ЗАДАНИЯ:
A – Ответьте по исходному тексту на три вопроса, каждый ответ на отдельной строке с той же пометкой:
(i) С чем сравнивается нарастание гула в душе поэта?
(ii) Что в тексте названо задачей метафизики?
(iii) В чьей поэзии в высшей степени представлено умение пользоваться безнаказанностью божественного мимезиса?
B – Определите, в скольких строках записей встречается строка «tile». В ответе укажите только число.

ИСХОДНЫЙ ТЕКСТ:
________________
Фантастический полет ласточки — это не есть анамнезис, это как раз отрыв от окончательной версии творения. Точно так же мы говорим, что у каждого поэта звучит в душе гул, и гул нарастает, как шум моря. Ты должен в него вслушаться и ему повиноваться. Но истинный поэт начинается там, где этот гул заглушается и возможна чистая графика строк. В данном случае есть еще следующее ограничение, — ты вспомнил, что было именно так, но понимаешь, что в общем-то для этого воспоминания ты не нужен. Найдутся философы, которые вспомнят. Это вообще задача метафизики, — сопоставить порядок идей и порядок вещей. А ты должен вспомнить так, как не было и не могло быть. В силу уникального сопоставления неожиданного в природе вещей, в силу того, что тебе удалось сократиться, как Протей, и весь путь эволюции представить инволюционно, как лежащий перед тобой веер вариантов, ты можешь заполнить не ту ячейку, которая была, а ту, которой никогда не было. Этот мимезис подражает не итогам, не эйдосам, а самому усилию творения, в котором все-таки сохраняется некая степень безнаказанности, поскольку мы активируем образами и словами. Если бы эта сила апелляции могла иметь мгновенное овеществление, то была бы чистая дьяволиада. Но коль скоро нам дана степень безнаказанности, то ей надо пользоваться. Умение пользоваться безнаказанностью божественного мимезиса в высшей степени представлено в поэзии Мандельштама.
________________
ФРАГМЕНТЫ ЗАПИСЕЙ:
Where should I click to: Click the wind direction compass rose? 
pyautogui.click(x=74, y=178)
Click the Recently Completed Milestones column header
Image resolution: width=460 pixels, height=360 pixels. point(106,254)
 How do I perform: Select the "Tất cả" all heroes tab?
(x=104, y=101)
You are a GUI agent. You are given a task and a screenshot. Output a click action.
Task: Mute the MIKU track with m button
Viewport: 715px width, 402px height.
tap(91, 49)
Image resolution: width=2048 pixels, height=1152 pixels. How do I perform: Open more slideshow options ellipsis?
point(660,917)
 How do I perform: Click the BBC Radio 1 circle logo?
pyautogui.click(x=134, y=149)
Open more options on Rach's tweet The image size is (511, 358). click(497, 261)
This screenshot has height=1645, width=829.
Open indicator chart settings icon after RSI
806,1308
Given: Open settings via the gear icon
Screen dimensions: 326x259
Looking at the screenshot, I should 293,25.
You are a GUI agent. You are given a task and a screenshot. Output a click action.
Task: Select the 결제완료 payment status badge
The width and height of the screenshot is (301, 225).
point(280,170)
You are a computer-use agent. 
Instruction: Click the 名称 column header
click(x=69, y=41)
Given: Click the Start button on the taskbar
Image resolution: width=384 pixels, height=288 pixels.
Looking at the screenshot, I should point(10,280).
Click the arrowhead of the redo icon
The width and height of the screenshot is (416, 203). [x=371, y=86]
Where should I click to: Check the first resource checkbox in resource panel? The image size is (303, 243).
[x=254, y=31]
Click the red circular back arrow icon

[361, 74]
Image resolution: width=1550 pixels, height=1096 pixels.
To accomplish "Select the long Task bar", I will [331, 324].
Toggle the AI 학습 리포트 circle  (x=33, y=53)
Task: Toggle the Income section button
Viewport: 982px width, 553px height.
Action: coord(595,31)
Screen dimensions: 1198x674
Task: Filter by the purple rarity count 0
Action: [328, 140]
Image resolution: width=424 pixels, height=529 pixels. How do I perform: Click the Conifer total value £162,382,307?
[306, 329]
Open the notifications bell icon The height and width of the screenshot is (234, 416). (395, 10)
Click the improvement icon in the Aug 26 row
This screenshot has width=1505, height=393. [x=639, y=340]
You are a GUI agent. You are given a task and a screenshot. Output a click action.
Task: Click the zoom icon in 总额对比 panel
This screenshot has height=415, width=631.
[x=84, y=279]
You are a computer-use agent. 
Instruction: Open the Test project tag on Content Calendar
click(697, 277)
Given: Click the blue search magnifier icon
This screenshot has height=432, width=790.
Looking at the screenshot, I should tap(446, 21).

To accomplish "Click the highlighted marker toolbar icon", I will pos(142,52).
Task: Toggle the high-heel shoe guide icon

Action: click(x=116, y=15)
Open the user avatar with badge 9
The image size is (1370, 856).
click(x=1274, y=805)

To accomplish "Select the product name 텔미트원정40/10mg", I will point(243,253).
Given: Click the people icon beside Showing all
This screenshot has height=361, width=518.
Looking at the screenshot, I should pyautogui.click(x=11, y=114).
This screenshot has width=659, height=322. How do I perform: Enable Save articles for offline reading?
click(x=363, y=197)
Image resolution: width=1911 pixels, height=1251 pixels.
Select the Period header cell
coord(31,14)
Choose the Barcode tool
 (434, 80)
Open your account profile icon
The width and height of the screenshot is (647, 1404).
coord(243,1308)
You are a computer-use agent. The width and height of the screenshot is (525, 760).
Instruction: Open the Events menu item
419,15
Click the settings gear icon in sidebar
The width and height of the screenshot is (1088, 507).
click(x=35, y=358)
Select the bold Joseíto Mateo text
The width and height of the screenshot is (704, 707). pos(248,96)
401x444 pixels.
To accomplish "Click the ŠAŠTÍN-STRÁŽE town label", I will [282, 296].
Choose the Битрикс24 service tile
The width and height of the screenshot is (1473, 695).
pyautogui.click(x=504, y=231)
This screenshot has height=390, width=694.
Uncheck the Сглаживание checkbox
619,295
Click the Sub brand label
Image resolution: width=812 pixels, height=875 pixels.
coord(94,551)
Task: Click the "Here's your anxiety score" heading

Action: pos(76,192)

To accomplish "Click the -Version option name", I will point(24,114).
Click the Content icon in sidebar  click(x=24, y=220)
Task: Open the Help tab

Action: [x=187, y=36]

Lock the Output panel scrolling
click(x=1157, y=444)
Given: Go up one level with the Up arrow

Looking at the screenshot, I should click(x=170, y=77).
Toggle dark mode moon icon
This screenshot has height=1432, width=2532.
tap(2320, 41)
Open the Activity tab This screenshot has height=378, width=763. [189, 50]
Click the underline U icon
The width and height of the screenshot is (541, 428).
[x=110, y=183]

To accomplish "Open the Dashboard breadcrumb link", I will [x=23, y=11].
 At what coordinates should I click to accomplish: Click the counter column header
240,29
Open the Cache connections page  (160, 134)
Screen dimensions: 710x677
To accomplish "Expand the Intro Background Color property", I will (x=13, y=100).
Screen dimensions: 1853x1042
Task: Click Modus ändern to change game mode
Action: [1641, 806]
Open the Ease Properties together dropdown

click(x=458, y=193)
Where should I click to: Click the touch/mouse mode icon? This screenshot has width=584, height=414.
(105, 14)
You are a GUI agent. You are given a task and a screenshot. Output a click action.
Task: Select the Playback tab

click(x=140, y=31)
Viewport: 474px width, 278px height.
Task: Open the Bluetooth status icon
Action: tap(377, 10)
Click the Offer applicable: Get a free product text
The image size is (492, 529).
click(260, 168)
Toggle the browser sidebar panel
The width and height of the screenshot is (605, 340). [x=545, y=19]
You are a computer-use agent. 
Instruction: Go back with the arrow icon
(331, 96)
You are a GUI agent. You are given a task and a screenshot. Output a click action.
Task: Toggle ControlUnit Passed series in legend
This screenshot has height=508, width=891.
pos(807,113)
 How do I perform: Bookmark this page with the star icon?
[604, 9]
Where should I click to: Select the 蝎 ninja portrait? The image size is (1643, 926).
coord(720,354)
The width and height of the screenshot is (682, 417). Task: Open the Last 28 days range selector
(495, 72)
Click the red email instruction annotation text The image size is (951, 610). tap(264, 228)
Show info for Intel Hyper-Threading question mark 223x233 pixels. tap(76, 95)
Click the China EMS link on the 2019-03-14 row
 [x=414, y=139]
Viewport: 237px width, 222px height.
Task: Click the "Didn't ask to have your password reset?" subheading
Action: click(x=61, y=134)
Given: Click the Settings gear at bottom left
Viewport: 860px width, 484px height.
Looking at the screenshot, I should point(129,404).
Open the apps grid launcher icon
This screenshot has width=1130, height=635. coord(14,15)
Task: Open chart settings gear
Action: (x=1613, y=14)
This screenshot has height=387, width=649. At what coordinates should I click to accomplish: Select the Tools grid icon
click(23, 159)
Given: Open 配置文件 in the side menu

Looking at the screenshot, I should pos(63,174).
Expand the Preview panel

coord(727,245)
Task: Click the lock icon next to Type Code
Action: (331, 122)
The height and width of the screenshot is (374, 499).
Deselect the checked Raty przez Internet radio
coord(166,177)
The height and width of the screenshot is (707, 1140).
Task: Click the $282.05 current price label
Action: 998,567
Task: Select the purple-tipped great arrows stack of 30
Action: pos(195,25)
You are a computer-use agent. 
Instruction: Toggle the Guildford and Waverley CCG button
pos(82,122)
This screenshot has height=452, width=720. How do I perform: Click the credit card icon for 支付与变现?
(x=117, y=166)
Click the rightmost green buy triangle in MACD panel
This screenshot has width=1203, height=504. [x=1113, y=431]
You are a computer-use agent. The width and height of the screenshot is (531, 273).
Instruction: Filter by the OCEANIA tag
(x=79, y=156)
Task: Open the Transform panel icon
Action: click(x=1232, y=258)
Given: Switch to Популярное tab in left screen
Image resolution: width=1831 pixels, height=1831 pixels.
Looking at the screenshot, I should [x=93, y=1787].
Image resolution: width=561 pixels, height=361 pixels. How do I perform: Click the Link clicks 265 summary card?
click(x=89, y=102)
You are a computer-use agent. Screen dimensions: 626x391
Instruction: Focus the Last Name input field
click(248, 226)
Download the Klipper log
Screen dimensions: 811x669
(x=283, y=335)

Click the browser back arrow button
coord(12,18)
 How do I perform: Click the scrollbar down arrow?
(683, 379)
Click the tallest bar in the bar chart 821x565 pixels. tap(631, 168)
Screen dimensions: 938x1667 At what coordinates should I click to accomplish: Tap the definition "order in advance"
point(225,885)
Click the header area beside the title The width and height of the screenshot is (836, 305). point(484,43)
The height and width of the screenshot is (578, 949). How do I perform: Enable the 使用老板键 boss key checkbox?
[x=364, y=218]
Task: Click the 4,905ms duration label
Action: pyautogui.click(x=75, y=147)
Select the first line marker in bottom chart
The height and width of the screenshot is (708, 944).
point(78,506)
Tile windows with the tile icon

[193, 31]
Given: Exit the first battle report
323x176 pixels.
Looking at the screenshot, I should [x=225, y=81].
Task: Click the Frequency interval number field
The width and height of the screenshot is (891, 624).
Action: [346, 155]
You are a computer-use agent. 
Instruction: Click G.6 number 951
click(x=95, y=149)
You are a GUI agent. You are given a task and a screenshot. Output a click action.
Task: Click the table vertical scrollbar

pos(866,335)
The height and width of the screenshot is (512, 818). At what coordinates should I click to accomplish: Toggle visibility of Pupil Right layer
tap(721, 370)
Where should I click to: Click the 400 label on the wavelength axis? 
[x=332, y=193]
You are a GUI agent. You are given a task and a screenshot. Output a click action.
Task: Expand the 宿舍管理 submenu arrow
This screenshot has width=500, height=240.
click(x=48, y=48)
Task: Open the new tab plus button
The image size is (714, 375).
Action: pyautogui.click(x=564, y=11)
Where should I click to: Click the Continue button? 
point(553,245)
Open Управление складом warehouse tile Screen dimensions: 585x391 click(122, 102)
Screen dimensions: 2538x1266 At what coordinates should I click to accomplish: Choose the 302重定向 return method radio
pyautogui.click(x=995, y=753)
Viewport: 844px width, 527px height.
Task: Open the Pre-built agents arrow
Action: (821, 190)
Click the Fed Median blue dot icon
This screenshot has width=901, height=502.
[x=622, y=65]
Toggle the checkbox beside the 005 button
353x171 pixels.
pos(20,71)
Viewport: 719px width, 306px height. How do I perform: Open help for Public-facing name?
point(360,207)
________________
ОТВЕТЫ К ЗАДАНИЯМ:
A –
(i) С шумом моря.
(ii) Сопоставить порядок идей и порядок вещей.
(iii) В поэзии Мандельштама.

B – 3